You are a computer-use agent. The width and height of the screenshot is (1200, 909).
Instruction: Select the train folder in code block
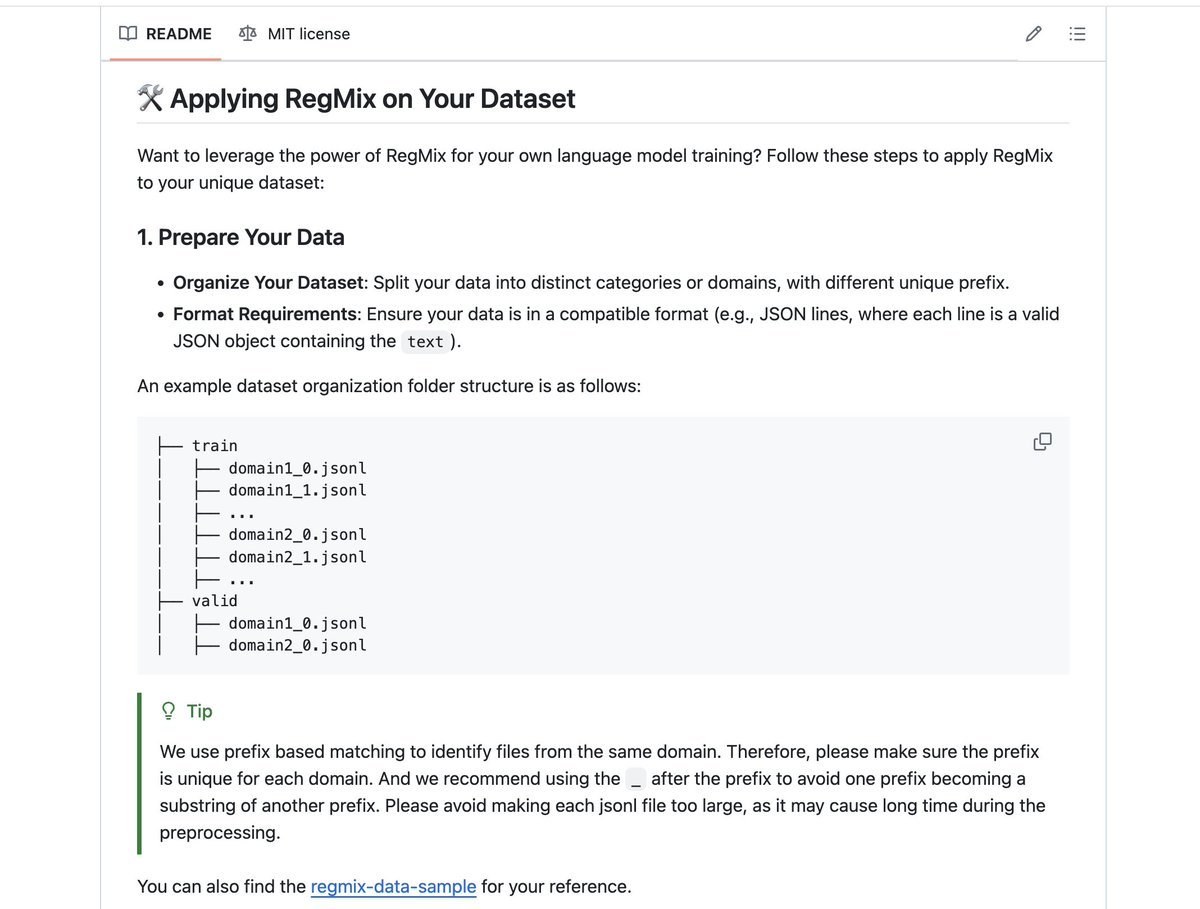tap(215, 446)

● ● ● ● ● ● ●

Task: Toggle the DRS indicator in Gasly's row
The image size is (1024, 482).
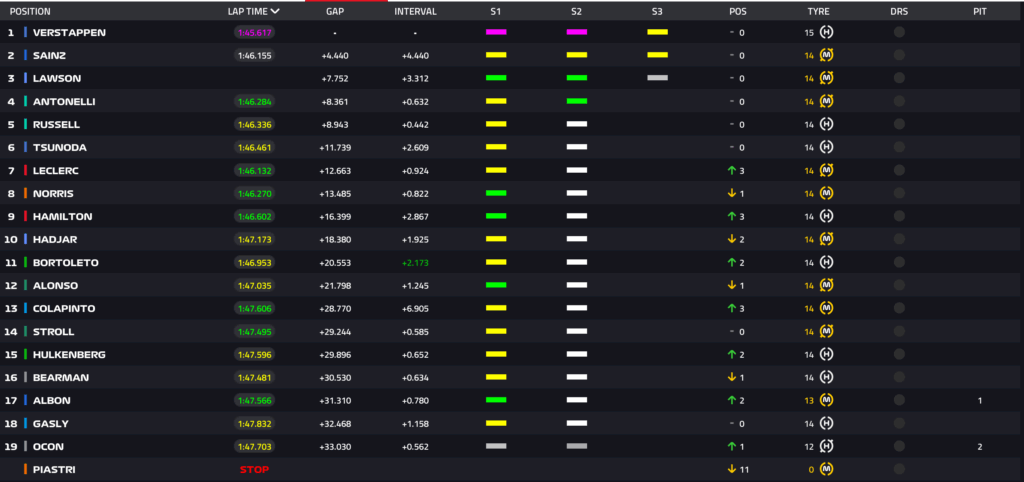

● ● ● ● ● ● ●

## Your task
The response should be the listing above, limited to the lines between the one holding "Task: Toggle the DRS indicator in Gasly's row" and the one holding "The image size is (1024, 482).", inclusive, reproduced exactly.

## Task result
Task: Toggle the DRS indicator in Gasly's row
The image size is (1024, 482).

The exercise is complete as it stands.